Examine the material below. Gather every line in which the string "computer" appears.

Data supplied:
* * *
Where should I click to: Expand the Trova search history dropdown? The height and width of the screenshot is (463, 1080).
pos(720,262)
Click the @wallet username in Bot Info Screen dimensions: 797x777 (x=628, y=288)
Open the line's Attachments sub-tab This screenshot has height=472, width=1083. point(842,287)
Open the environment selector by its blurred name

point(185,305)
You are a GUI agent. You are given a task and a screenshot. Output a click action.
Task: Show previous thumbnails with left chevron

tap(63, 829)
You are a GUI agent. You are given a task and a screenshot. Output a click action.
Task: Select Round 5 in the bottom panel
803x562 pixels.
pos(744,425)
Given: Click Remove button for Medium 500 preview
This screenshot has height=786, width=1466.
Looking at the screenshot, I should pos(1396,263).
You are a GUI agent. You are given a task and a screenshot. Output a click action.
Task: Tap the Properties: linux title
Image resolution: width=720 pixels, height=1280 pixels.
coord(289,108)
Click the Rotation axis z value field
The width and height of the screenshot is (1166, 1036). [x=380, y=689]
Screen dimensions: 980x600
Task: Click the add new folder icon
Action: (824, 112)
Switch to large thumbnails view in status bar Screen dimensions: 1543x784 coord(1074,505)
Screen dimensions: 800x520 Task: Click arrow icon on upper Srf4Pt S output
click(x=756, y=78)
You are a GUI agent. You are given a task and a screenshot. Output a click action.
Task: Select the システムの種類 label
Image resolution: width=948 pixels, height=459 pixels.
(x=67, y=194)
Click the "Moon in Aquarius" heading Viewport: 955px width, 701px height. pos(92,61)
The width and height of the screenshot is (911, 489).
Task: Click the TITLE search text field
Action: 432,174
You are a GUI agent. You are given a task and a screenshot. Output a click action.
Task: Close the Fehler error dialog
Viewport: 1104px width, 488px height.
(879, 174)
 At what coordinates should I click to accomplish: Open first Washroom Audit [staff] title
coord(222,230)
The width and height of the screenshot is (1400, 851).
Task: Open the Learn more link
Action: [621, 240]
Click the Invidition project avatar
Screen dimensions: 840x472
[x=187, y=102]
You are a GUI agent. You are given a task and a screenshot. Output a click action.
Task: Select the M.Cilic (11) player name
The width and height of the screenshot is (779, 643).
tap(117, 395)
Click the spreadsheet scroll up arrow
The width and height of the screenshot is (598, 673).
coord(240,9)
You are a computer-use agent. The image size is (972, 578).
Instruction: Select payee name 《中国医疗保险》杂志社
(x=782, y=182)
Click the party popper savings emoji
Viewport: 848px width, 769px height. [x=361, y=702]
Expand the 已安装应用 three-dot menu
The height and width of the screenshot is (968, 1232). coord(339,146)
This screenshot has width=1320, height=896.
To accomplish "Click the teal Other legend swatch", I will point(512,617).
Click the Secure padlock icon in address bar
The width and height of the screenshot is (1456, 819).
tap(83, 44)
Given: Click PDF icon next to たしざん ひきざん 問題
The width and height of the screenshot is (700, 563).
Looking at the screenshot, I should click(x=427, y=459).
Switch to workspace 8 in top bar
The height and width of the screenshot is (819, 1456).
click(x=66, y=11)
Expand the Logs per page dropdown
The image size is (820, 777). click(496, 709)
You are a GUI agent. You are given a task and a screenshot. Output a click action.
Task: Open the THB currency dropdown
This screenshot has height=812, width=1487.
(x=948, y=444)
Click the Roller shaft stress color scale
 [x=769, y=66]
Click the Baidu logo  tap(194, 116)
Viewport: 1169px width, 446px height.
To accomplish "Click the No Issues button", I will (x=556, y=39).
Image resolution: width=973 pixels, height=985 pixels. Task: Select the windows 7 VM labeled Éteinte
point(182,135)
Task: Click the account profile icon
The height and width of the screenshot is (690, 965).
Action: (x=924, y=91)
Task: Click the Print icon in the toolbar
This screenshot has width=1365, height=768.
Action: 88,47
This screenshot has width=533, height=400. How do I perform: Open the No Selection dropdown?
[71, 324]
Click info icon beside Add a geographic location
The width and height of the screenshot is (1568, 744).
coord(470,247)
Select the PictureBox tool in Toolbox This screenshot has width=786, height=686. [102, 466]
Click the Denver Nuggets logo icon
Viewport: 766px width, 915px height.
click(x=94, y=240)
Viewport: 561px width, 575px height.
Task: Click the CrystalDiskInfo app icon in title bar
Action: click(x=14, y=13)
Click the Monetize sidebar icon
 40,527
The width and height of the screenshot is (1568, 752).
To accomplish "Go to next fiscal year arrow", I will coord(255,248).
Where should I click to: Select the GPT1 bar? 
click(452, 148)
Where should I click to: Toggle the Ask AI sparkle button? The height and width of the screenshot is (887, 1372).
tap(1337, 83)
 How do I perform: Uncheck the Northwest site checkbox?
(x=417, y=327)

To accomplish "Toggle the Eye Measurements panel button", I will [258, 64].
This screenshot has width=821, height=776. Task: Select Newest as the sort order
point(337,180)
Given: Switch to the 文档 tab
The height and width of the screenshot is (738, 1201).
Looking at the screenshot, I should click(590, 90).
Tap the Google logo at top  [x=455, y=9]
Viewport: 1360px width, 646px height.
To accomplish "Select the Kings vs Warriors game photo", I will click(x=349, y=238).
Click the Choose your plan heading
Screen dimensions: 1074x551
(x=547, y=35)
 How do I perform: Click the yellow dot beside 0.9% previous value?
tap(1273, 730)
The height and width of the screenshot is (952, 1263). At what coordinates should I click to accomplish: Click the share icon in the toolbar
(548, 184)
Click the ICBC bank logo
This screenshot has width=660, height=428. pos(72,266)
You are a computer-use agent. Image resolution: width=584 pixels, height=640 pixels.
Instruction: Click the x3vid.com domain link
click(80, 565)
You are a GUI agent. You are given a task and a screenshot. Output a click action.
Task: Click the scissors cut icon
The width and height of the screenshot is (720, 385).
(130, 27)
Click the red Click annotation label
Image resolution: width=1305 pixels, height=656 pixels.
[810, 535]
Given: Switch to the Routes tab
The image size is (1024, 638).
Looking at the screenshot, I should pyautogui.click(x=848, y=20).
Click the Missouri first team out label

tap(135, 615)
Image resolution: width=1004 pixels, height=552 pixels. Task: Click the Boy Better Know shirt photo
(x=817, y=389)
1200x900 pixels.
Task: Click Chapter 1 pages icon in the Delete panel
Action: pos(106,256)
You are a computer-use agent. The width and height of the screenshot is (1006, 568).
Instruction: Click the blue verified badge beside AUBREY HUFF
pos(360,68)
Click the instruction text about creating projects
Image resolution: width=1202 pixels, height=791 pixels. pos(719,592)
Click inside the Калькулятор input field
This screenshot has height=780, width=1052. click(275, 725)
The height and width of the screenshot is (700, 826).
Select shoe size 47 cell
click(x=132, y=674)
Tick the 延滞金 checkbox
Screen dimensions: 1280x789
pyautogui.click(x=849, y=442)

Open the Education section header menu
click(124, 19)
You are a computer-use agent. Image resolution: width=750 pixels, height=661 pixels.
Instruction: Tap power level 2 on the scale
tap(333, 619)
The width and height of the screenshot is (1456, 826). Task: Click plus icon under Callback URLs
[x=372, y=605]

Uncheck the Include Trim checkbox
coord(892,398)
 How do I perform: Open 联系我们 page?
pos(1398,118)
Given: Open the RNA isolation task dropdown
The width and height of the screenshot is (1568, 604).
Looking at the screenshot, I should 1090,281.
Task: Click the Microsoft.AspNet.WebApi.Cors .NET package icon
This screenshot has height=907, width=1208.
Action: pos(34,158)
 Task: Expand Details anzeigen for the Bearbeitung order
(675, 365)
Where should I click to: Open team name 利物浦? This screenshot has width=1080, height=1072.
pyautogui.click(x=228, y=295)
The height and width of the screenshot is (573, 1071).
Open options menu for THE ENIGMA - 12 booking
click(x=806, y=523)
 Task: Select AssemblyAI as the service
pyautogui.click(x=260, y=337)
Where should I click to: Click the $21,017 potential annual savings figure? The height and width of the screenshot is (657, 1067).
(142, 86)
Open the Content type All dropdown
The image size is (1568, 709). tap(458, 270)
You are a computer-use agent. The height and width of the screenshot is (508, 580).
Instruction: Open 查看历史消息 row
* * *
Answer box:
You are a computer-use agent. The image size is (972, 578).
You are a computer-use agent. Image resolution: width=584 pixels, height=640 pixels.
You are a computer-use agent. The width and height of the screenshot is (1006, 568).
You are a computer-use agent. Image resolution: width=750 pixels, height=661 pixels.
You are a computer-use agent. The height and width of the screenshot is (508, 580).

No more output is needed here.